Господин Маньюсарья удовлетворённо хмыкнул.
— Тогда иди по этой дороге, и она приведёт тебя в ту часть сада, в которой располагается наш квартал. С сегодняшнего дня ты можешь жить весёлой, беззаботной жизнью актёра, который оставил позади все печали.
Он вышел из беседки, и ночной ветер, столь долго остававшийся отделённым от беседки, коснулся его лица. Подняв руку, он дотронулся до своей щеки, сам не зная, что хочет обнаружить — кожа была шелковистой и прохладной.
На небе была полная луна, но её бледноватого света хватало лишь на то, чтобы подсветить дорогу из белого камня, уводящую от беседки в никуда — или, может быть, в «куда-то». Стволы деревьев, обступавших аллею с обеих сторон, причудливо изгибались в темноте, будто существа, застывшие в бессильной попытке выразить свои чувства — стремление к чему-то неизвестному, отчаяние, скорбь. Любовь.
Мысли его, против воли, обратились к последним словам господина Маньюсарьи.
Веселая и беспечная жизнь актёра…
Весело ему не было, впрочем, особенно грустно — тоже. Ему было никак.
Однако казалось, будто он скинул с плеч большую тяжесть. Восторга или просто радости это облегчение не принесло, но с ним, по крайней мере, можно было жить. Передвигаться, смотреть на небо, на луну и звёзды, вдыхать сладковатый аромат цветов — и ничего не чувствовать.

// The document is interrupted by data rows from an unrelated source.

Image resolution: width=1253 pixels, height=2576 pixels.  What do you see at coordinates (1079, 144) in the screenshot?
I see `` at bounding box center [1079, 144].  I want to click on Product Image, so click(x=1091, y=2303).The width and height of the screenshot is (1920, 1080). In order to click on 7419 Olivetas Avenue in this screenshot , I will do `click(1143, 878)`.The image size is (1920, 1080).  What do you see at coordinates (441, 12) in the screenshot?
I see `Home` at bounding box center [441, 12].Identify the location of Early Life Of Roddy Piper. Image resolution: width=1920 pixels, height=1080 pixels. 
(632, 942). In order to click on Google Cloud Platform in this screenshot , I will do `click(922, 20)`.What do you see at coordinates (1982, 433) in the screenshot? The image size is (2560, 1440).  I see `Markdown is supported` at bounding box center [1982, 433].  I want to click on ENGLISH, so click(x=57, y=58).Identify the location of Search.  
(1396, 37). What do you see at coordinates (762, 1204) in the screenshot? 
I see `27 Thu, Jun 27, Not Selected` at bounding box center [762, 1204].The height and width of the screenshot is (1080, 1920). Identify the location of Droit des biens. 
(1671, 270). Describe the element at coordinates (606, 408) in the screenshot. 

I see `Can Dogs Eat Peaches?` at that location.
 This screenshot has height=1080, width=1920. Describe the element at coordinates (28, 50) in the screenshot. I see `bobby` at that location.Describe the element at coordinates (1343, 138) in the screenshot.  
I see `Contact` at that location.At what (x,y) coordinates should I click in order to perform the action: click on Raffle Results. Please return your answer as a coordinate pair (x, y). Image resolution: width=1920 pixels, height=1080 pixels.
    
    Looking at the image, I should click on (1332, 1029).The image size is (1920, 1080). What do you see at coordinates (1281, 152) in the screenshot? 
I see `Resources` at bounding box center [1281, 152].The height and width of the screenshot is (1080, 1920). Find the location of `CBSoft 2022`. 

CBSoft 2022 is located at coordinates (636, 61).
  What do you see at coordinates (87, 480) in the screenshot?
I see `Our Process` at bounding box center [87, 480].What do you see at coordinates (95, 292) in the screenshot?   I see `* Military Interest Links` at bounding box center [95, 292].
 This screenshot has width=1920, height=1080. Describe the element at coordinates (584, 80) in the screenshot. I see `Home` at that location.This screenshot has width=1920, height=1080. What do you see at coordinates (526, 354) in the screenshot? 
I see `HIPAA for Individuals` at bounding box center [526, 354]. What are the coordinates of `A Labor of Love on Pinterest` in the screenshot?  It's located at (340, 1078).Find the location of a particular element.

Вероятно, память о перенесённом отчаянии навсегда осталась с ним, в то время как остальные воспоминания исчезли, чтобы он мог не сомневаться: счастье — это отсутствие страданий.
Счастье — это небытие.
Счастье — это возможность ощущать весь окружающий мир и при этом не ощущать себя.
Он застыл посреди сада и закрыл лицо руками — не потому, что плакал, а потому что так казалось правильно.
***
В главном павильоне императорских манрёсю, больше похожем, с его многочисленными коридорами, на запутанный лабиринт, Миреле всё-таки остановился напротив большого зеркала во всю стену, чтобы посмотреть самому себе в глаза.
Отражение показало ему мальчишку, вряд ли достигшего хотя бы семнадцати лет, темноволосого, бледного.
«Я настолько молод?!» — поразился он.
Почему-то это совершенно не согласовалось с внутренним ощущением.
Однако ощущение как будто подчинялось образу, отразившемуся в зеркале, и вскоре чувства, свойственные юности, сменили владевшую Миреле отрешённость.
Как оказалось, избавление от воспоминаний совсем не означало избавление от эмоций, как он надеялся поначалу.
Оказавшись на пороге большой залы, в которой командовал помощник господина Маньюсарьи и распорядитель по части всех хозяйственных дел, к которому его отправили, Миреле ощутил себя неуверенно и неуютно.